El sobrenombre se quedó. Tanto, que con los años se incorporó a la toponimia local. Hoy, el Canal del Japón aparece en mapas oficiales, en programas de manejo ambiental y en estudios arqueológicos. Es, en realidad, un puente entre la historia y el paisaje: recuerda un momento en que Xochimilco fue, por un instante, un cruce de mundos.

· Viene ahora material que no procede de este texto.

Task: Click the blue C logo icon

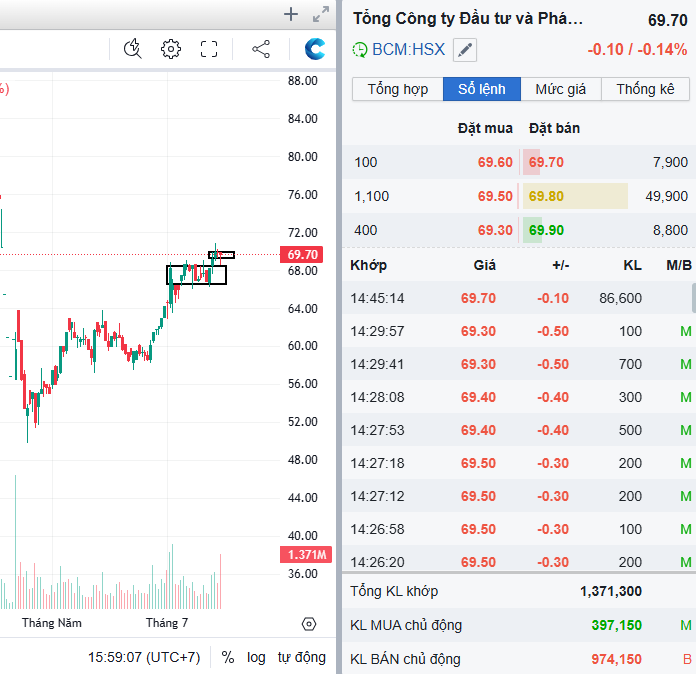Action: 316,49
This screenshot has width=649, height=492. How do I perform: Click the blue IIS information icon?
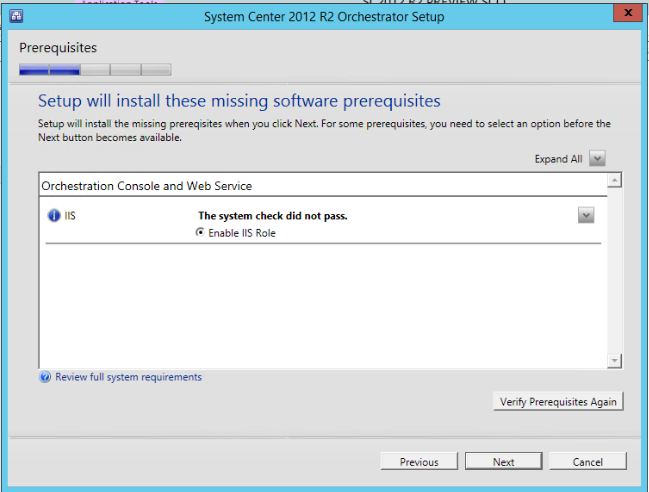tap(55, 215)
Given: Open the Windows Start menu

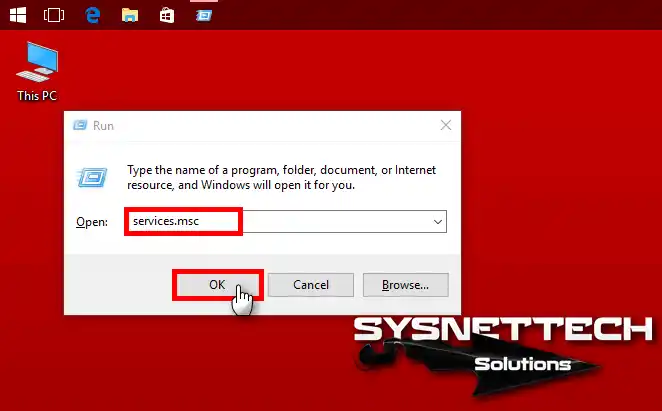Looking at the screenshot, I should [20, 15].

Esa historia revela algo más profundo que un dato curioso. Muestra cómo la cultura chinampera, con su capacidad de absorber y transformar, dio la bienvenida a extranjeros que aprendieron a sembrar en la chinampa y a convivir con el agua. Los xochimilcas bautizaron la zona con cariño. Al decir “El Japón”, no solo nombraban a los trabajadores, también reconocían que algo distinto había echado raíces en su comunidad.
Xochimilco no es solo trajineras de colores y turistas de fin de semana. Es también un mosaico de historias pequeñas: un puente mandado a construir para que los jornaleros cruzaran hacia el rancho; el rumor de que Emiliano Zapata pasó por San Gregorio y supo de esos japoneses; los recuerdos de las familias que compartieron con ellos la siembra y el mercado.
Nombrar un canal “japonés” es, en el fondo, un acto de memoria. En sus aguas se refleja el rostro de un encuentro cultural que parece mínimo, pero que dejó huella. Cuando se recorre esa zona, uno puede imaginar a los primeros issei mirando el horizonte de volcanes, tal vez pensando en los suyos, al otro lado del océano.
El Canal de Japón no solo guarda la memoria de su propio pasado, sino también de las historias de quienes llegaron de lejos para convertirse, en parte de su tejido vivo.